One explanation of this property of the reading system is that it results from the fact that the position of an exterior letter is less easily confused with adjacent letters. There is only direction in which an exterior letter can move, and there are fewer adjacent letters to ‘mask’ an exterior letter. Both of these properties emerge very naturally from a neural network model in which letters are identified at different positions in an artifical retina.

The account proposed by Richard Shillcock and colleagues, also suggests another mechanism that could be at work in the meme. They propose a model of word recognition in which each word is split in half since the information at the retina is split between the two hemispheres of the brain when we read. In some of the simulations of their model, Richard Shillcock simulates the effect of jumbling letters in each half of the word. It seems that keeping letters in the appropriate half of the word, reduces the difficulty of reading jumbled text. This approach was used in generating example (1) above, but not for (2) or (3).

5) None of the words that have reordered letters create another word (wouthit vs witohut). We know from existing work, that words that can be confused by swapping interior letters (e.g. salt and slat) are more difficult to read. To make an easy to read jumbled word you should therefore avoid making other words.

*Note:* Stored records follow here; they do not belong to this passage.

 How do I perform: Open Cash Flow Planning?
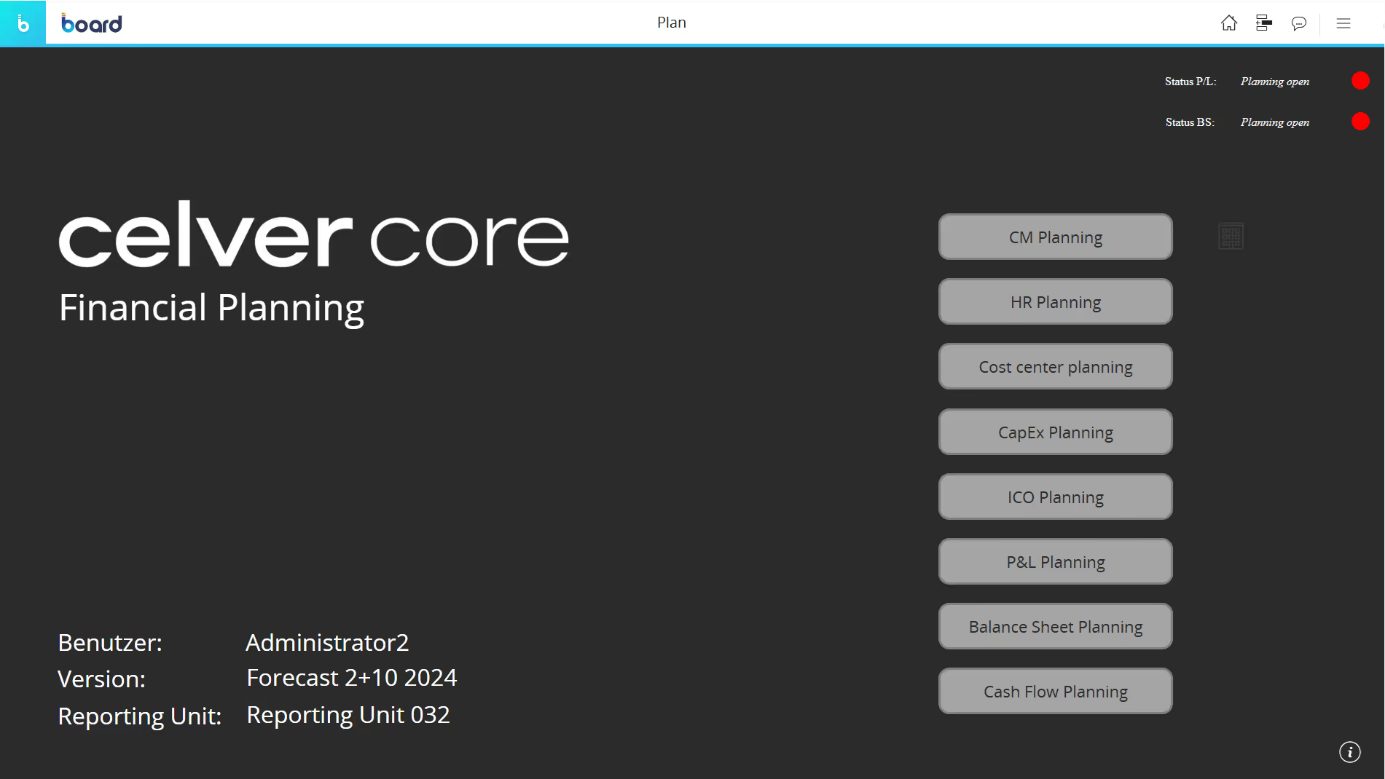tap(1055, 692)
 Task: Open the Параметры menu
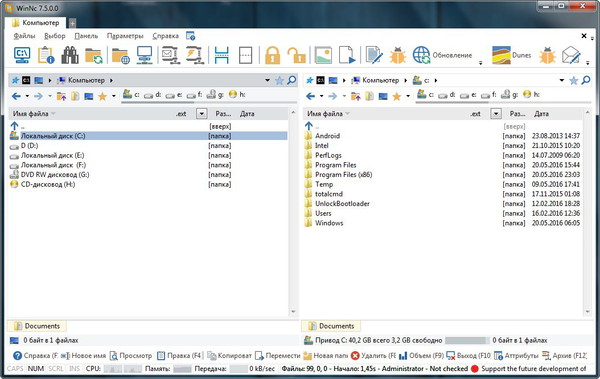click(125, 36)
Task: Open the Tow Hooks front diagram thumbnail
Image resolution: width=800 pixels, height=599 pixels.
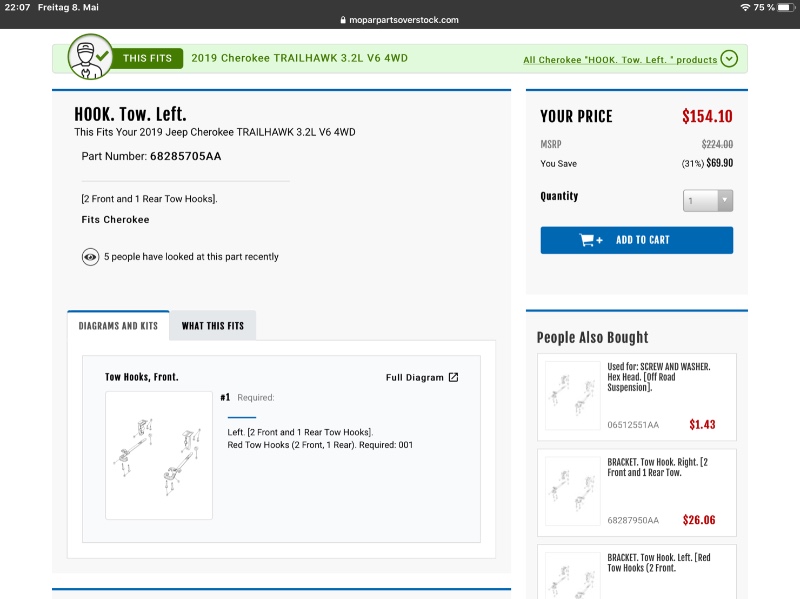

6) Transpositions were used that preserve the sound of the original word (e.g. toatl vs ttaol for total). This will assist in reading, since we often attend to the sound of the words even when reading for meaning:

7) The text is reasonably predictable. For instance, given the first few words of the sentence, you can guess what words are coming next (even with very little information from the letters in the word). We know that context plays an important role in understanding speech that is distorted or presented in noise, the same is probably true for written text that has been jumbled.